Patellofemoral pain syndrome (PFPS) is basically pain in front of or behind the kneecap (the patella) that doesn’t always have a clear cause. PFPS is a common knee condition, especially among athletes. The pain is often felt after sitting for a long time, going up and down stairs, and when squatting or kneeling. There are many causes of PFPS. Knowing these causes could help health care providers choose the best treatments.
Medical researchers have long believed that abnormal tracking of the patella may contribute to problems of PFPS. The patella normally runs (tracks) in a groove on the front of the thigh bone (the femur). Two muscles of the thigh–the vastus medialis obliquus (VMO) and the vastus lateralis (VL)–attach to the patella and help control its position in the groove as the leg straightens. The VMO runs along the inside of the thigh, and the VL lies along the outside of the thigh. If the timing between these two muscles is off, the patella may be pulled off track.
The theory sounds nice, but does it really happen that way? These researchers tested how the VMO and VL work during stair climbing in 33 people with PFPS and 33 people with no knee pain (the control group). Electrodes were placed over the two muscles to get an electromyograph (EMG) reading of the activity in the muscles. The subjects then went up and down two stairs at a normal pace. As expected, the group with PFPS felt pain during the test, and the control group felt no pain.
Researchers found a significant difference between the way the muscles worked in the two groups. The EMG signals happened at the same time in most of the control group. In the group with PFPS, the VL muscle kicked in well before the VMO muscle, both going up and going down the stairs.

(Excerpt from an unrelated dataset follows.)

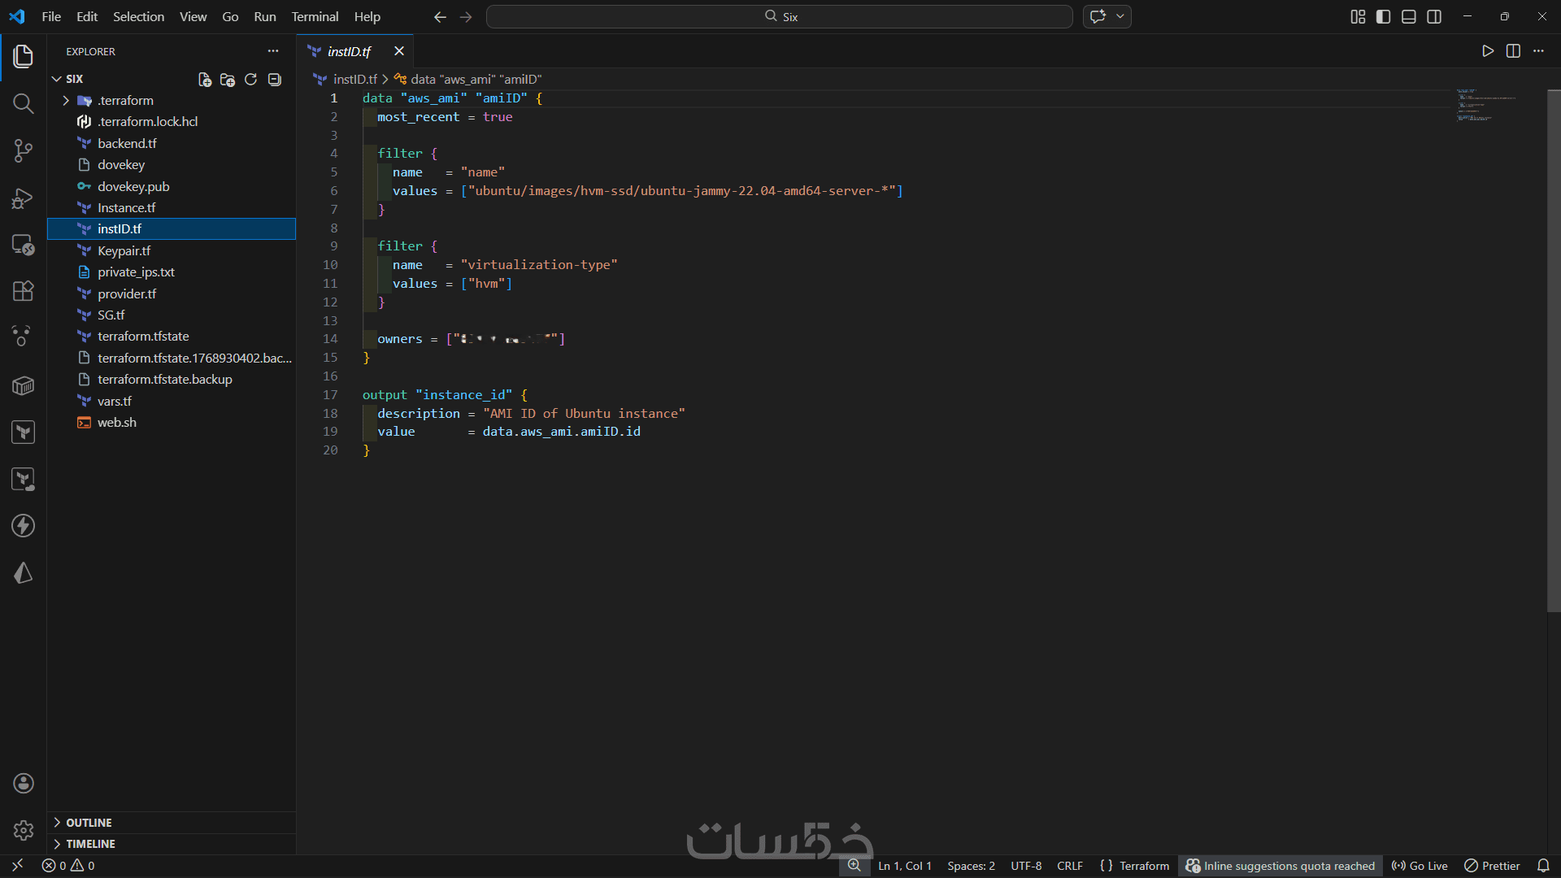Image resolution: width=1561 pixels, height=878 pixels.
Task: Open the Extensions view
Action: tap(23, 291)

This research supports the theory that patellar tracking is partly to blame for PFPS. However, the results also raise many questions. There was a wide variation in onset of EMG signals within both groups of subjects. So how much difference in timing is too much? Not everyone with PFPS has problems in the timing between the two thigh muscles. Why not? Does their PFPS have a different cause? Also, it is impossible to tell from this study whether the differences in muscle timing happened before problems with PFPS developed, or if the differences were actually the result of a painful knee from PFPS. More research is needed, but the current trends in rehabilitating PFPS are on track with the findings of this study.